Monday, November 26, 2012

From virtuous to vicious circle

PH poverty reduction remains dismal says UN.” [, 28th Oct 2012.] The Philippines’ performance in meeting its Millennium Development Goals (MDGs) has remained dismal with barely three years into the deadline to achieve the objectives set by United Nations member-states . . . The UN report on the MDGs disclosed, among others, that the Philippines was years behind on most of its development objectives.”

Of the seven MDGs, the country got failing grades in four – eradicating extreme poverty, achieving universal primary education, reducing child mortality and sustaining maternal health . . . The UN described as “regressing” and “no progress” the Philippines’ performance in education-related objectives, and “slow” in dealing with anti-poverty reduction, child mortality reduction, as well as maternal health problems.”

We may be doing fine in three of the seven goals but poverty will continue to define us. And so CCT (to address poverty) is a major piece of the administration’s agenda . . . and we assumed it was to be a virtuous circle? We’re not alone in the instinct to intuit or in our “pakiramdam.” Even the legendary Steve Jobs demonstrated “pakiramdam” and opted to pursue alternative medicine when he first learned about his illness.
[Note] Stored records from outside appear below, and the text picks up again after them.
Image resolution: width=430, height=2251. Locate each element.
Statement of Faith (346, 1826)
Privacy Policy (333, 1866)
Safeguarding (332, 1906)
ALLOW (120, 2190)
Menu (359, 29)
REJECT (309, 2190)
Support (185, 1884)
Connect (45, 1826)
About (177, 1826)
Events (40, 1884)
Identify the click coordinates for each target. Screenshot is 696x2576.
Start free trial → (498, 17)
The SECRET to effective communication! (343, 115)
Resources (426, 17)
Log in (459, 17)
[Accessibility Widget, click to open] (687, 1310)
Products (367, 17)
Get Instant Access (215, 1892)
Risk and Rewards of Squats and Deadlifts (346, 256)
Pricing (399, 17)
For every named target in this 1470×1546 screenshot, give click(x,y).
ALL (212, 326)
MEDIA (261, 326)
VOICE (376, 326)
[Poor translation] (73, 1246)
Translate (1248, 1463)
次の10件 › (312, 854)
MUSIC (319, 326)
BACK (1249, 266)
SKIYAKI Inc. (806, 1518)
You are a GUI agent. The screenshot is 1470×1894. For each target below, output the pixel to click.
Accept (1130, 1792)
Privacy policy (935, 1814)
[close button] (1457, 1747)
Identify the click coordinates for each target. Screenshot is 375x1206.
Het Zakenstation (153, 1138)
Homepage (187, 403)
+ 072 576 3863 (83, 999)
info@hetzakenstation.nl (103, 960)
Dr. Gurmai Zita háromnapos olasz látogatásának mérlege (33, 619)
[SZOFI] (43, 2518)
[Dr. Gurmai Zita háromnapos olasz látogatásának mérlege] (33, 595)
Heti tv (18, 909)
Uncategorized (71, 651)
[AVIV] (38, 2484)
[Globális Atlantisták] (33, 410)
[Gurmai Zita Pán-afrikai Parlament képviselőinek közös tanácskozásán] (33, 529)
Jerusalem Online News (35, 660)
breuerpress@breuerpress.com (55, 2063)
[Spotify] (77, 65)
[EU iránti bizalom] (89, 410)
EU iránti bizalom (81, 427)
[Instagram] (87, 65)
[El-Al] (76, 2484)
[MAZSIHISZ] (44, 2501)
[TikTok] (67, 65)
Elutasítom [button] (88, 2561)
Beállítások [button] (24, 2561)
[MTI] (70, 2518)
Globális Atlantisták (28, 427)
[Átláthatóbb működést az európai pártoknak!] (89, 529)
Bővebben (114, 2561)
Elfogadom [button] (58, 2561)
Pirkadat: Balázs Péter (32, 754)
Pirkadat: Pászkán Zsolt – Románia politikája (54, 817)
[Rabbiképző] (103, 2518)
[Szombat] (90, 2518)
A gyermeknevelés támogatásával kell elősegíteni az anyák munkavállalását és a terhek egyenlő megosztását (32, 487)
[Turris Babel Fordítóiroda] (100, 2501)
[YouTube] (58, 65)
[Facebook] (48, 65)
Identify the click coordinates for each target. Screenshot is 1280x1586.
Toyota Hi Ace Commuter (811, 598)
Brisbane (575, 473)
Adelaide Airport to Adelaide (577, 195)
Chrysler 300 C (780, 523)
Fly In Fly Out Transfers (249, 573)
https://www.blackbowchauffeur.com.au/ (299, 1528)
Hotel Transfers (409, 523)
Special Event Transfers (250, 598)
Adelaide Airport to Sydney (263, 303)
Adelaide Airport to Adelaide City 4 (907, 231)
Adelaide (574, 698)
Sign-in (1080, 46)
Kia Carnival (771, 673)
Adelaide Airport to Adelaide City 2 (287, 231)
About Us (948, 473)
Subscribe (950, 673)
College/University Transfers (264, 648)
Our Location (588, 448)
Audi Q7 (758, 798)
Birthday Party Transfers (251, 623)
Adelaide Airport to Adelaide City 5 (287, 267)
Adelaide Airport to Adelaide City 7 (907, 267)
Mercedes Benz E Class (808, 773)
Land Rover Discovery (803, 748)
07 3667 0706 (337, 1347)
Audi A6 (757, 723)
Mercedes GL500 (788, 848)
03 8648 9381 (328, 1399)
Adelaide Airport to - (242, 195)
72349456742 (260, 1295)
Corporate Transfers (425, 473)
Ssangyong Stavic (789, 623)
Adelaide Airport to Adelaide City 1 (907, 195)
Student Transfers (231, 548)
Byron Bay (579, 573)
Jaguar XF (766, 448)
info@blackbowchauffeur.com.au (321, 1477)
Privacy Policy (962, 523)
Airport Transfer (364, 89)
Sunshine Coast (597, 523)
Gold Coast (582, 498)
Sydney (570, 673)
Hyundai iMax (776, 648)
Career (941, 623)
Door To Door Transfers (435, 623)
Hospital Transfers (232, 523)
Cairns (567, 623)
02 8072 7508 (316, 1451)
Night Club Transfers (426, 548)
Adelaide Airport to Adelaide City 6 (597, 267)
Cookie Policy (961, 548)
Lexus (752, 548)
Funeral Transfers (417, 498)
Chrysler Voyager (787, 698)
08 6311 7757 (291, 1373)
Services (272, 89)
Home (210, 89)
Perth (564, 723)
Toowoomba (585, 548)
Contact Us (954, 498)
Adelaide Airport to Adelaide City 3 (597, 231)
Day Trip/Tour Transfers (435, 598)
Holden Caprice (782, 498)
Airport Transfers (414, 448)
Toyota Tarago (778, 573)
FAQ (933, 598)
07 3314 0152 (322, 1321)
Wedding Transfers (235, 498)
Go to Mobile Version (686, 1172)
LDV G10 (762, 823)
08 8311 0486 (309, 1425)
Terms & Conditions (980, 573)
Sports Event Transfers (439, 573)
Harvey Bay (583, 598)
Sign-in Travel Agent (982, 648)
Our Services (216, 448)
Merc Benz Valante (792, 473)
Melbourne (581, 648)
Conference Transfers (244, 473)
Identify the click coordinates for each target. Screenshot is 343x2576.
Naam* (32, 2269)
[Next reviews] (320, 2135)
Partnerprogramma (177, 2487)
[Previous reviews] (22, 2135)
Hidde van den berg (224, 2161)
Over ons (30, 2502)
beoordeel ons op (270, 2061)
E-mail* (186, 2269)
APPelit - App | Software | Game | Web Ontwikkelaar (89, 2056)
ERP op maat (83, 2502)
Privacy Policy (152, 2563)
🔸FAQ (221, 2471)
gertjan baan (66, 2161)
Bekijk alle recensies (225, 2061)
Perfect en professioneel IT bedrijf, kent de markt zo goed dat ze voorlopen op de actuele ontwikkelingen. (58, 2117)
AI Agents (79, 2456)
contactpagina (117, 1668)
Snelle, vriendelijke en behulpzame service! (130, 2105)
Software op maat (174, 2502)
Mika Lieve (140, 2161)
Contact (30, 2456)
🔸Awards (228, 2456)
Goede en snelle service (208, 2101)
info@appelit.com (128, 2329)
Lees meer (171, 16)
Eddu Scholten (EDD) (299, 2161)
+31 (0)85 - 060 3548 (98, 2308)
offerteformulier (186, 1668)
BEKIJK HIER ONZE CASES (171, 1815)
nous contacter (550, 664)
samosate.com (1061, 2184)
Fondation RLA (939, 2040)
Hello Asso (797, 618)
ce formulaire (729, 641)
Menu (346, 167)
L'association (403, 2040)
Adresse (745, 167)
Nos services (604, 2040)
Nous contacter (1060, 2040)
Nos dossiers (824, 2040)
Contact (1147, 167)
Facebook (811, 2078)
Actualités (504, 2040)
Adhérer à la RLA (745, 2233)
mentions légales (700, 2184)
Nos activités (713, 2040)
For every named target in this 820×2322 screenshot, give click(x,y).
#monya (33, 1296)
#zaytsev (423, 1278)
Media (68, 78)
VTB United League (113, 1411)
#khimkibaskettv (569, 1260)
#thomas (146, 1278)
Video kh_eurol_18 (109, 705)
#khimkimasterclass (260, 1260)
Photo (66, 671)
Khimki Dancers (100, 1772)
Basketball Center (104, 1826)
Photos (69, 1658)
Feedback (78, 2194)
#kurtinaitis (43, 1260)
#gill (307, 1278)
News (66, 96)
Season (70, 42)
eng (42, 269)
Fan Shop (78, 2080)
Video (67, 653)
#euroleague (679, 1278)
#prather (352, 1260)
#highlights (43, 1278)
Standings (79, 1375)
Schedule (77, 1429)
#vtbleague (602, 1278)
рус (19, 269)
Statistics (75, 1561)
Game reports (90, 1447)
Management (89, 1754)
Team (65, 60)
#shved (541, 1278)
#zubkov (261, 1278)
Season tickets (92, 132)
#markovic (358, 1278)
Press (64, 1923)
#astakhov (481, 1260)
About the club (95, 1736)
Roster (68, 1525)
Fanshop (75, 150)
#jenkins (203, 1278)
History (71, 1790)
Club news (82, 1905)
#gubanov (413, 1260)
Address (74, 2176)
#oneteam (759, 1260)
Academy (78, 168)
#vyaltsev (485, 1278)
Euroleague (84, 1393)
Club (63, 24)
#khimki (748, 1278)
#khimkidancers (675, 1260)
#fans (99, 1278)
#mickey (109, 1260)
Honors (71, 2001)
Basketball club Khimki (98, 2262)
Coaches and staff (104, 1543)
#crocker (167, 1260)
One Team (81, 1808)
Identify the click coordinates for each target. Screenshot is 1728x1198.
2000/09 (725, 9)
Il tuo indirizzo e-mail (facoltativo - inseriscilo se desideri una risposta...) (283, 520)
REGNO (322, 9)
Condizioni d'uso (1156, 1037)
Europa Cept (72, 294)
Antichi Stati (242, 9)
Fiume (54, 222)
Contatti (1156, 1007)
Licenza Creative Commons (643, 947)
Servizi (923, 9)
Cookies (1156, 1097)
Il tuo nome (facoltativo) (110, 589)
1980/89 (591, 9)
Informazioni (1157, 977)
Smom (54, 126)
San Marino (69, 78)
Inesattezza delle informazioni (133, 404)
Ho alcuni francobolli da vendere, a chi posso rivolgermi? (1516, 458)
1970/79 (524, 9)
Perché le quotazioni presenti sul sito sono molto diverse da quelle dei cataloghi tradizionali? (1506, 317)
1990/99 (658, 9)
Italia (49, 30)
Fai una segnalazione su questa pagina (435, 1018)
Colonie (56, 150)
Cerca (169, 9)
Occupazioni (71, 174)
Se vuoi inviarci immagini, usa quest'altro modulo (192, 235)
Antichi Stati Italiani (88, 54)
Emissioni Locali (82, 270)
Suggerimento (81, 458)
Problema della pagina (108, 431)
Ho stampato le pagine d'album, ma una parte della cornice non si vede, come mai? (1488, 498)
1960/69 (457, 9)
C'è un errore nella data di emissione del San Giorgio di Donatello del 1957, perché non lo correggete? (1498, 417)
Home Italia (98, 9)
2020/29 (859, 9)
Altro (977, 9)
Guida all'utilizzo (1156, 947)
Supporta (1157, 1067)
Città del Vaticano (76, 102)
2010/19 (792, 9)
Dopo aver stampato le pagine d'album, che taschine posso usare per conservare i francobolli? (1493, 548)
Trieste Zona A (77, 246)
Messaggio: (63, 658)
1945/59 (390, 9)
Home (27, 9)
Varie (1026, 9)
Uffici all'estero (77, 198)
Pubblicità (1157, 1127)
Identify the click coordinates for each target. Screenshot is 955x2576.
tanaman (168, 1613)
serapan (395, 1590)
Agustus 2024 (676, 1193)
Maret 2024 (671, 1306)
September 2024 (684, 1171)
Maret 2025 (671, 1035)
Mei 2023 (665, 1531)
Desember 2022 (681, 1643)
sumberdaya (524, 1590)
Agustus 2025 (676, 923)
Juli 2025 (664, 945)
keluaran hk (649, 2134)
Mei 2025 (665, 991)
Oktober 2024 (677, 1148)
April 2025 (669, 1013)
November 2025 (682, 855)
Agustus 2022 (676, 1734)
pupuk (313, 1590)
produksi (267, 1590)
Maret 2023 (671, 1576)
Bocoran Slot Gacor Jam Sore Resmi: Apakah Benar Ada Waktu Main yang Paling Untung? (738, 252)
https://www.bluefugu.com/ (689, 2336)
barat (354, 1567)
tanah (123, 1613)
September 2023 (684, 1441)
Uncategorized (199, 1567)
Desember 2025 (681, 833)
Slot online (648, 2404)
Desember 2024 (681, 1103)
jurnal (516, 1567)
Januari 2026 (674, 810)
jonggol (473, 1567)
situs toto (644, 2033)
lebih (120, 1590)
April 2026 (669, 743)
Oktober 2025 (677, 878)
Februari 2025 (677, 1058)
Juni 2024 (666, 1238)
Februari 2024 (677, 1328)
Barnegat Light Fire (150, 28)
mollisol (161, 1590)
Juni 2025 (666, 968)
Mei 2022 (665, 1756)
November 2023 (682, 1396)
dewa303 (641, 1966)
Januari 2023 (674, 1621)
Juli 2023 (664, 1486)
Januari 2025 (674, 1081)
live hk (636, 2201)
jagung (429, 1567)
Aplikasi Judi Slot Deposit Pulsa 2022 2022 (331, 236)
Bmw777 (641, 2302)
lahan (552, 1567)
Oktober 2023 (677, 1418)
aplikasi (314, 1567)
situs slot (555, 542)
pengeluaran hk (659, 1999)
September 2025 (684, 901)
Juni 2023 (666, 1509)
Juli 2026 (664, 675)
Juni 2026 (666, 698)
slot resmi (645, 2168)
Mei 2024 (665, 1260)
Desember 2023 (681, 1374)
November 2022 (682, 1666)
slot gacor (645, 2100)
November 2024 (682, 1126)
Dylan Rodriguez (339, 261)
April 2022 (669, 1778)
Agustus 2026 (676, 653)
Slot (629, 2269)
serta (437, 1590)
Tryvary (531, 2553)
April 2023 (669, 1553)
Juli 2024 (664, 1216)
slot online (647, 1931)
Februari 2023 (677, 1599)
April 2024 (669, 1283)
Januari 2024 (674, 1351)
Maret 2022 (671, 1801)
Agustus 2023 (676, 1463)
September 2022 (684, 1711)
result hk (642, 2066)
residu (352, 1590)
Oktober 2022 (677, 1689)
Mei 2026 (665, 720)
Many of us ‘born again’ Christians that have done discernment exercises and/or discernment training arguably would see discernment as not necessarily supernatural – i.e., that the sciences can’t be dismissed when human challenges clearly say so.

Visiting a museum in Ukraine [and sadly they seem unable to leave their totalitarian tendencies behind] many years ago, my wife came back with one of the most vicious stories in the history of that country. Their anger would still seethe through decades later recalling why despite being the breadbasket of the Soviet empire countless of them had to die to fight for crumbs of bread. The insult had come earlier, being convinced that their food ration was confirmation that the system was indeed a virtuous circle.

Over the last ten years a group of Eastern Europeans (and they have become friends) have experienced the reality of what a sustainable economic activity ought to be. And I wonder what, when, where and how would Juan de la Cruz experience a similar reality? Our problem is that we are proud being long a free market and have assumed that ours is a virtuous circle . . . and so what is there to change? [On the other hand, extreme critics remain radicalized precisely because they’ve witnessed the shortcomings of this supposed virtuous circle. There is no perfect system and ours is not the model to crow about – because it is lopsided yet serves the purpose for many of us. Radical groups make a valid point but they are, because of “pakiramdam” and/or ideology, also jaded?]

We can learn from our architects and builders – and they are world-class – about how they are able to design, build and create a system that is functioning. [We can’t be ever driving our economy on the backs of our Christian charity. ‘Give to Caesar the things that are Caesar’s and to God which are God’s.’] It was like yesterday when my Eastern European friends wanted to figure out how a functioning system comes about. And it is beyond “pakiramdam.” And ten years later I sat amazed in their budget reviews for 2013; it was as though I was in a time machine – sitting once again in a business review in a Fortune 500 company headquarters, not perfect but world-class.

These once socialist folks have learned to anchor their thinking in some higher order – to stay ahead of “global trends.” They’ve realized that if they were merely to replicate the product ideas of MNCs and sell them at a cheaper price they could not sustain the undertaking. It was a reminder that their once celebrated food ration was unsustainable, a disaster waiting to happen.